When we began to work with data from the Internet Archive's web collection, one of our goals was to enable research by people, such as social scientists, who are not professional programmers.  As this work has progressed, the critical resource in carrying out research has been skilled programmers.  Many social scientists can write simple programs in Java or scripting languages.  Few have the expertise to write high performance parallel code. 

We must avoid a situation where every use of the collections requires complex programming.  This is a fascinating research area.  This semester, several masters students have run map/reduce tasks on the Linux cluster.  A typical task is to build the adjacency matrix of a web graph starting with about a billion raw links.  Once the map/reduce concept is understood their progress has been pleasingly rapid.  Other colleagues are exploring different approaches to this same problem.

How can the NSF/JISC help?

Managing very-large digital libraries and carrying out research on the collections are substantial challenges, but they are within the reach of academic libraries and digital library research groups if certain criteria can be met.

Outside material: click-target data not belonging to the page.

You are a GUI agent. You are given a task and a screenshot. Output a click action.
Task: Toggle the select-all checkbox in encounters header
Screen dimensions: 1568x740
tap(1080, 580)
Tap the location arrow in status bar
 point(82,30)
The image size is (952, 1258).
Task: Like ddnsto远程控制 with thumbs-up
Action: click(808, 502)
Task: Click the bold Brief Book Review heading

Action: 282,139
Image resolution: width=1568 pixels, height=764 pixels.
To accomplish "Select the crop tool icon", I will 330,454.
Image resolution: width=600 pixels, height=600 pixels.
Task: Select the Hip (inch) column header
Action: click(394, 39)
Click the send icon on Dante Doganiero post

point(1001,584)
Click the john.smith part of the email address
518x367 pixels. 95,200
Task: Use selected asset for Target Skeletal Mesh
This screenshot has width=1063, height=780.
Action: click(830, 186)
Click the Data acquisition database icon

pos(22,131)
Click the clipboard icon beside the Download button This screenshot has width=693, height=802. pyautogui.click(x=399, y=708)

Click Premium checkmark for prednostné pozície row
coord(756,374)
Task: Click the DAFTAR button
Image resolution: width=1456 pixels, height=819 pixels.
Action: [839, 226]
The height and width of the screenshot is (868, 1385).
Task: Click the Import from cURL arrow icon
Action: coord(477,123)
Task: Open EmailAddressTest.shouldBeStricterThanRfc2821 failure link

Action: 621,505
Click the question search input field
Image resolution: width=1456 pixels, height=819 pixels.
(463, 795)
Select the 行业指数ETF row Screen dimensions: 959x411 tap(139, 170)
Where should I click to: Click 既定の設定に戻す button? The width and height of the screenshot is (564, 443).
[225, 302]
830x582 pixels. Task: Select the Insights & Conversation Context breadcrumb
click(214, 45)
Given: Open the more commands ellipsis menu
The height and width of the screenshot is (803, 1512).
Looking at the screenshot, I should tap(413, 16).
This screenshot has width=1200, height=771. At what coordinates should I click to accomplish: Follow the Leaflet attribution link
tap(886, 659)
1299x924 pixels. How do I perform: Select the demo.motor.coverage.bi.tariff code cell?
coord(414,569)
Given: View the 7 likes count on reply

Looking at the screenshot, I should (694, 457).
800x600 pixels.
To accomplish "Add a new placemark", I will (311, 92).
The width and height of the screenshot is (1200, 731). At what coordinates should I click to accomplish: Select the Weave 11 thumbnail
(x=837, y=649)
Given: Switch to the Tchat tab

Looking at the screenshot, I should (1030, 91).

  1. Multi-year funding must be available to support the development of and research on large-scale collections.  It takes three to five years to build a cadre of expertise.  Running long-term projects on a series of short-term grants is highly inefficient.
  2. In the US, the Cyberinfrastructure needs to support this research explicitly.  Current supercomputers are configured for computations, or for the management of scientific data, not for semi-structured information such as text.
  3. The development of open source software and its support on the Cyberinfrastructure is essential.  It is possible that a software regime based on map/reduce might become as important for digital libraries as the Grid stack is for large-scale computation.
  4. Research is needed into the tools that allow non-computing specialists to analyze very large collections, with minimal assistance from professional programmers.

Acknowledgements

The work described above would not be possible without the assistance of the Internet Archive.  This work is funded in part by National Science Foundation grants CNS-0403340, SES-0537606, and IIS 0634677.